For example, the possibility of quickly list all available packages in the repository that are not installed on my server.


----------



## beatgammit (Nov 5, 2013)

tvs said:
			
		

> For example, the possibility of quickly list all available packages in the repository that are not installed on my server.



How often is that actually useful? Not trying to be rude or anything, but generally interested. The only feature I've liked from yum that doesn't exist in other package managers is yum-presto.

I'm actually quite happy with the feature set of pkgng because it's very similar to Arch's pacman, which I use on my laptop now.


----------



## tvs (Nov 5, 2013)

beatgammit said:
			
		

> How often is that actually useful? Not trying to be rude or anything, but generally interested.

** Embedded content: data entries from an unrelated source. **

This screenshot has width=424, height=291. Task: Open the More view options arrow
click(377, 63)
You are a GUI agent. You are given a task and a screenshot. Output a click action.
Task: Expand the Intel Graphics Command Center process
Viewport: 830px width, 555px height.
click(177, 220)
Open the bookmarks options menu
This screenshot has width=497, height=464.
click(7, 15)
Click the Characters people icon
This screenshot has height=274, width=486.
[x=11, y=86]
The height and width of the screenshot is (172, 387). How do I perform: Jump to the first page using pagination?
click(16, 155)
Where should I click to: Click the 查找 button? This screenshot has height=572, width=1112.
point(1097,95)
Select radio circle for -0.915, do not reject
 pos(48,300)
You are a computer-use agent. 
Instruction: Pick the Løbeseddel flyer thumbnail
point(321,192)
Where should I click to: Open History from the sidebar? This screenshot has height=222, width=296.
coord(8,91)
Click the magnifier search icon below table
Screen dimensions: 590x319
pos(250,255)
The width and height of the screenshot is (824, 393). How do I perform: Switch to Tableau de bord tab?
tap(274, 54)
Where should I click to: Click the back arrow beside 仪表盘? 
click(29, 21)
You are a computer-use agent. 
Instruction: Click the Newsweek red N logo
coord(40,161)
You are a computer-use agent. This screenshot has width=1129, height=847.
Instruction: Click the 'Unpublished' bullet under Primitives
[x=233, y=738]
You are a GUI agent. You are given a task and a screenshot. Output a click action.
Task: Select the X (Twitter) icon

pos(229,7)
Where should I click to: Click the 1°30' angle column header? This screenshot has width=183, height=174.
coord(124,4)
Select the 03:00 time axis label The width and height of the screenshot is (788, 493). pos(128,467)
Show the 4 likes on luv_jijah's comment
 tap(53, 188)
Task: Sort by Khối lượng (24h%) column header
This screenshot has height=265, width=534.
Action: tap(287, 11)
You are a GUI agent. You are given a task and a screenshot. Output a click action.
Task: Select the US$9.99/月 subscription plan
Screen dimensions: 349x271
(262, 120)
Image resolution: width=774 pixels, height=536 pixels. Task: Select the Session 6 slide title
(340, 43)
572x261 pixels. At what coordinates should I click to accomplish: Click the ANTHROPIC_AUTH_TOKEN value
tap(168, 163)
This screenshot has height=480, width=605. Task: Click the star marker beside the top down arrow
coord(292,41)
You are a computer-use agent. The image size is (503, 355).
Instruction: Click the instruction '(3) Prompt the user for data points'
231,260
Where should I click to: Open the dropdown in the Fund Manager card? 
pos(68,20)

Well, it's VERY useful to me for several different reasons ... how do you know for example if something you need has a package in FreeBSD and what name it has? I'm currently automating (using salt) the installation of a very complex application server that needs lots of different backend software ... it's actually a pain to figure out all the dependencies with FreeBSD (specially when you're not used to it); on the other hand, it was a breeze to obtain all the information I need in both Debian and CentOS.


----------



## kpa (Nov 6, 2013)

If you want to just find out if there is a package for something (and happens to be in the package repo) then it's this simple:

`pkg search nginx`

Granted it does not tell you if the packate is already installed on the local system.

If there's no package in package repo for the piece of software you need you can use the ports tree to search for a port of it:

`cd /usr/ports`
`make search name=apache22`

If you have no ports tree installed you can use http://www.freshports.org to search for a port.

Btw, list of all packages that are not installed is an ambiguous term because it depends on which remote repository you're using. There's absolutely no way that every single port from the ports tree is made into a package, even the official repositories will have only the most popular ports and the rest of the ports would not show up in a list of non-installed packages. In other words, the repository catalogue of packages is not the same as the port catalogue, only a subset of it.


----------



## johnblue (Nov 6, 2013)

kpa said:
			
		

> If you have no ports tree installed you can use http://www.freshports.org to search for a port.


To add to @kpa's post, you can also search for packages here:

http://www.FreeBSD.org/ports

Drop the box down and choose "Package Name".


----------